Task statement
State how many lines in these records contain the word "link", and nothing else.

[Saved data entries]
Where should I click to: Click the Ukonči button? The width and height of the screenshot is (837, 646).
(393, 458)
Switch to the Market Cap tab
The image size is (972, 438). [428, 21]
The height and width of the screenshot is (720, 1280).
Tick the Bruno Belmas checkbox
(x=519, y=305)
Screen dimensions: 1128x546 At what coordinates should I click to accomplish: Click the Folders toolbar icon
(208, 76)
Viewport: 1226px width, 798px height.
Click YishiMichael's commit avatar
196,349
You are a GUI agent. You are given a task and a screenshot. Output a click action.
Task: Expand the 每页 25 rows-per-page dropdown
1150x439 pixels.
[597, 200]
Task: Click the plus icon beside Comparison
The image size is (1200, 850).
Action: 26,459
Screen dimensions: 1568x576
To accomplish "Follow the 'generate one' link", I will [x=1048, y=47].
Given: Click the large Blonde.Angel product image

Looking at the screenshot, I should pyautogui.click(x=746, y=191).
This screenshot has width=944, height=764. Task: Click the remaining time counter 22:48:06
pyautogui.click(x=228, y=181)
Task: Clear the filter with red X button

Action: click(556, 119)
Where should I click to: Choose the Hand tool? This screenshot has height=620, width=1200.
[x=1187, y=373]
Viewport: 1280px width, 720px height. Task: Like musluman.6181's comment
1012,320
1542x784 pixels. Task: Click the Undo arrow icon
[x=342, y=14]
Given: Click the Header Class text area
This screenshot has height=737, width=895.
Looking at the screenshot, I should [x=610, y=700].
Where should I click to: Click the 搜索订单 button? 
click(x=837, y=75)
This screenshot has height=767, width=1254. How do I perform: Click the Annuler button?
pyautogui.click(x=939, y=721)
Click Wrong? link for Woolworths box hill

Expected answer
2